» What needs to be done: Pull the text of every item below, copying each line word for word and leaving out the pictures.

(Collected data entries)
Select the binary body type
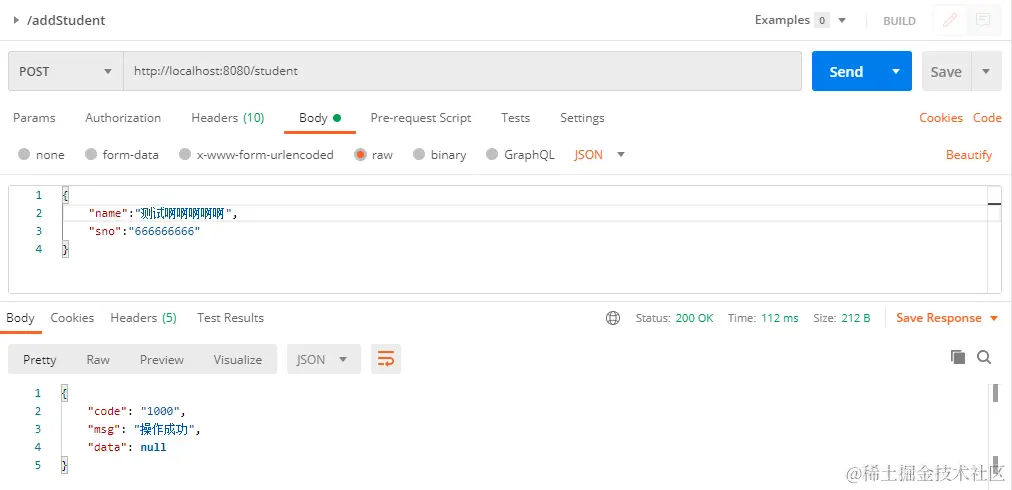Image resolution: width=1012 pixels, height=490 pixels. pos(440,155)
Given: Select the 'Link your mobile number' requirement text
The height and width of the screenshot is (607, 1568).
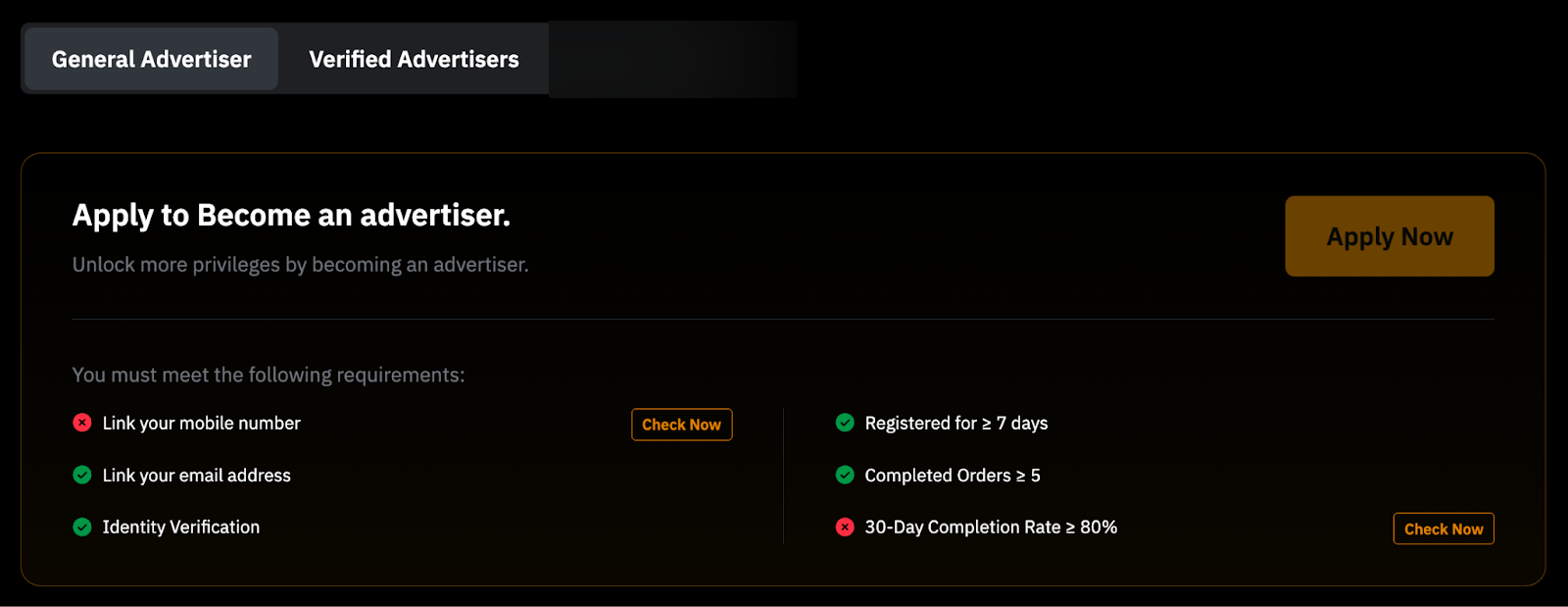Looking at the screenshot, I should [x=201, y=424].
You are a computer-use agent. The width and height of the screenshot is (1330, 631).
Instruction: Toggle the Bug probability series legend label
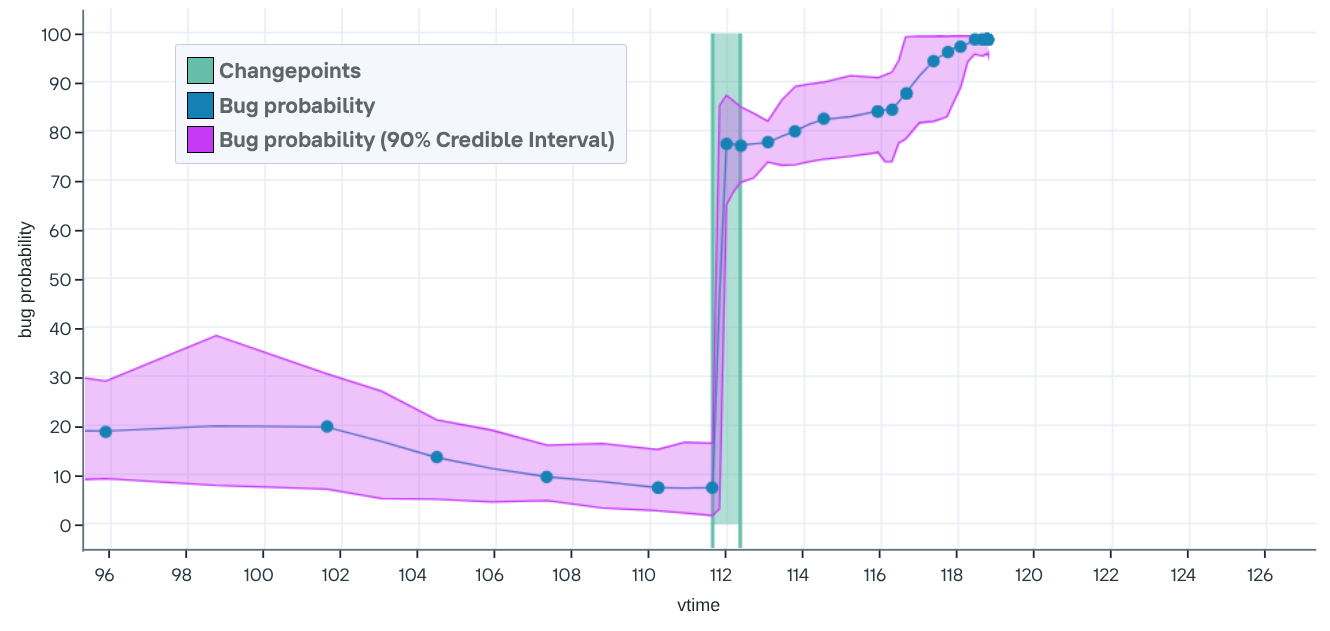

» Result of the exercise:
Select the binary body type
Image resolution: width=1012 pixels, height=490 pixels. pos(440,155)
Given: Select the 'Link your mobile number' requirement text
The height and width of the screenshot is (607, 1568).
Looking at the screenshot, I should [x=201, y=424].
You are a computer-use agent. The width and height of the screenshot is (1330, 631).
Instruction: Toggle the Bug probability series legend label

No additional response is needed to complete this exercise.